Abschlussbild nach der Preisverleihung

Heidelberger Stückemarkt

Endlich war die Welt wieder zu Gast am Theater Heidelberg. Die Freude darüber war auf der Preisverleihung zum Abschluss des zehntägigen Festivals allen Beteiligten deutlich anzumerken. Die Jury, die Gäste aus Spanien und von anderen deutschen Theatern, die eingeladenen sechs Autorinnen und Autoren des deutschsprachigen Autor*innenpreises und das Publikum, das zahlreicher erschien als vor der Pandemie, feierten das gemeinsame Theatererlebnis und den Austausch darüber. Das Besondere des Stückemarkts am Stadttheater in der Neckarstadt ist der Dreiklang aus Nähe zur Stadt, die das Festival zu einem Publikumsfestival macht, aus fachlicher Konzentration auf neue Stücktexte und drittens dem theatralen Dialog mit dem jeweiligen Gastland. Gerade jetzt weitete der Blick auf spanisches Theater die Perspektiven über den derzeit so vieles überlagernden Krieg im Osten Europas hinaus.

Vor der Preisverleihung am späten Abend stand der letzte Tag des Stückemarks ganz im Zeichen des spanischen Theaters. In einer Gesprächsrunde wurde deutlich, wie viel fragiler die Rahmenbedingungen für Theaterschaffende in Spanien sind; und wie bedeutsam das Thema Geschlechtergerechtigkeit in Gesellschaft und Theaterszene.
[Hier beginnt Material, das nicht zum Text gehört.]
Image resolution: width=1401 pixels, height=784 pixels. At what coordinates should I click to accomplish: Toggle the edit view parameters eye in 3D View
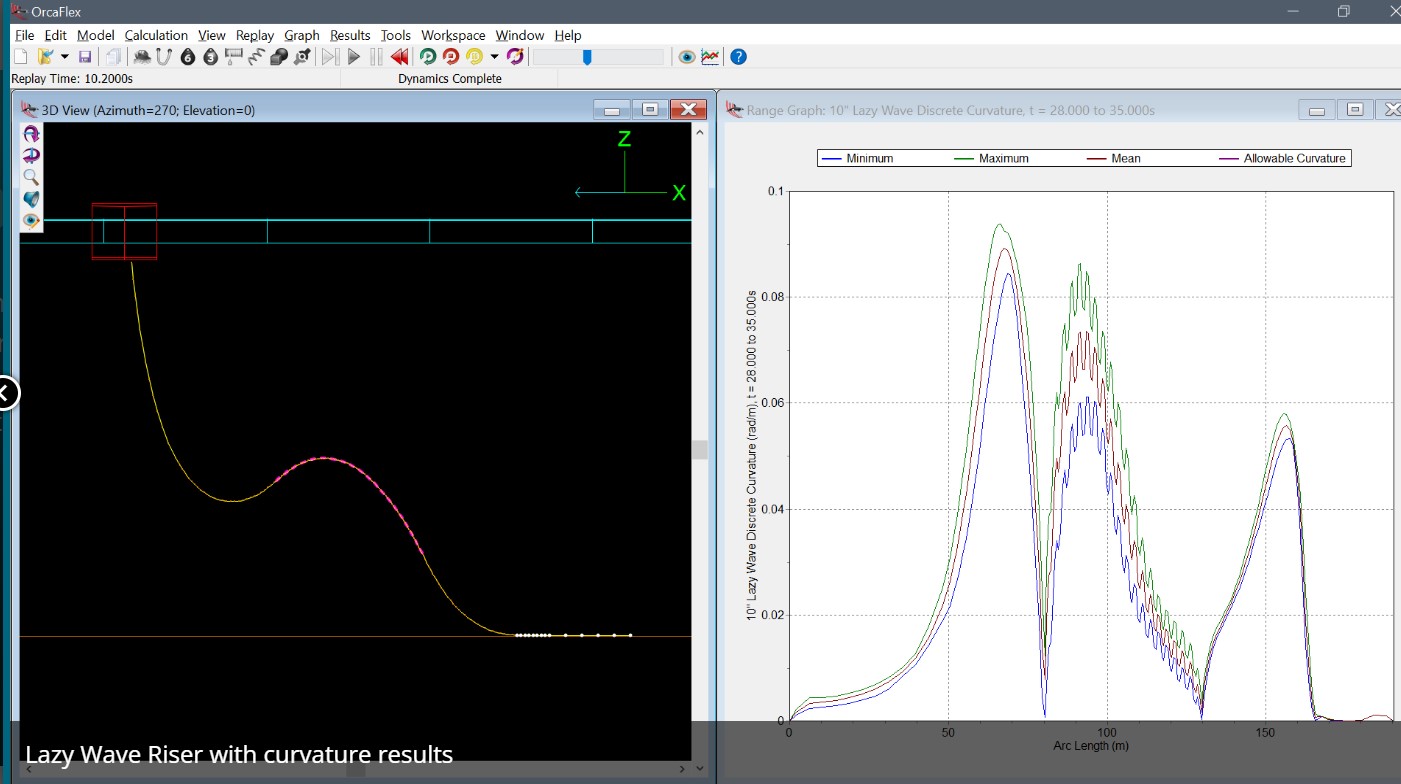[x=31, y=221]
Ein Beispiel für das neue feministische Theater Spaniens war denn auch der „Othello“ des Teatro Nacional Sao Joao in der Regie von Marta Pazos. Desdemona prägt das Spiel, indem sie den mächtigen und zugleich aufgeblasenen Männern (die am Schluss nackt dastehen) ihre Stimme leiht. Das für sie tödliche Ende kann sie auf diese Weise auch nicht verhindern, die Welt der Männer aber in Frage stellen. Hauptfiguren sind die Frauen, Jago wird ebenfalls von einer Frau gespielt. Der dauerhaft musikalisch unterlegten Shakespeare-Adaption über 90 Minuten gelingt es, mit Shakespeare ein so artifizielles wie gegenwärtiges Spiel um gefährliche männliche Begrenztheiten zu entwickeln.

Auch das zweite Gastspiel am 8. Mai fokussiert ein brennendes Thema der Gegenwart auf spanische Verhältnisse. Und die Migration aus Afrika in der Exklave Melilla betrifft auch das EU-Land Deutschland. Die Agrupación Senor Serrano aus Barcelona beschreibt durch live gefilmte Objekte wie Zeitungsseiten oder kleine Tierfiguren auf Kunstrasen das ikonografische Foto (von 2014) von einem Golfplatz, über dessen hohen Zaun (die EU-Außengrenze) einige Menschen klettern. Verbunden mit Szenen aus Hitchcocks „Die Vögel“ entspannt die Compagnie in einem multimedialen Puppenspiel sehr vielschichtig das Thema Migration und verbindet es mit irrationalen Ängsten und – thematisch etwas weitgegriffen, im Detail aber sehr geistreich – der durch Menschen bedrohten Welt der Vögel und der Tiere insgesamt.

Dass auch das Stück Leo Meiers, „zwei herren von real madrid“ in Spanien spielt, mag ein Zufall sein, nicht ganz zufällig dürfte jedoch sein, dass er sowohl den Publikumspreis wie den SWR2 Hörspielpreis erhielt. Den Autor*innenpreis gewann Ivana Sokola für „Pirsch“, den internationalen Autor*innenpreis María Vielasco für „Ich will die Menschen ausroden von der Erde“. Ans Schauspiel Köln ging der Nachspielpreis für die Inszenierung von Thomas Melles „Ode“, der von einer Jugendjury vergebene Jugendstückpreis an das Schauspiel Hannover für „Vater unser“.  Bei spanischen wie deutschen Stücken und Inszenierungen zeigte der Stückemarkt die aktuellen Theater-Themen: Geschlechterfragen, Gewalt und Zweifel an der Rolle des Menschen als Krone der Schöpfung.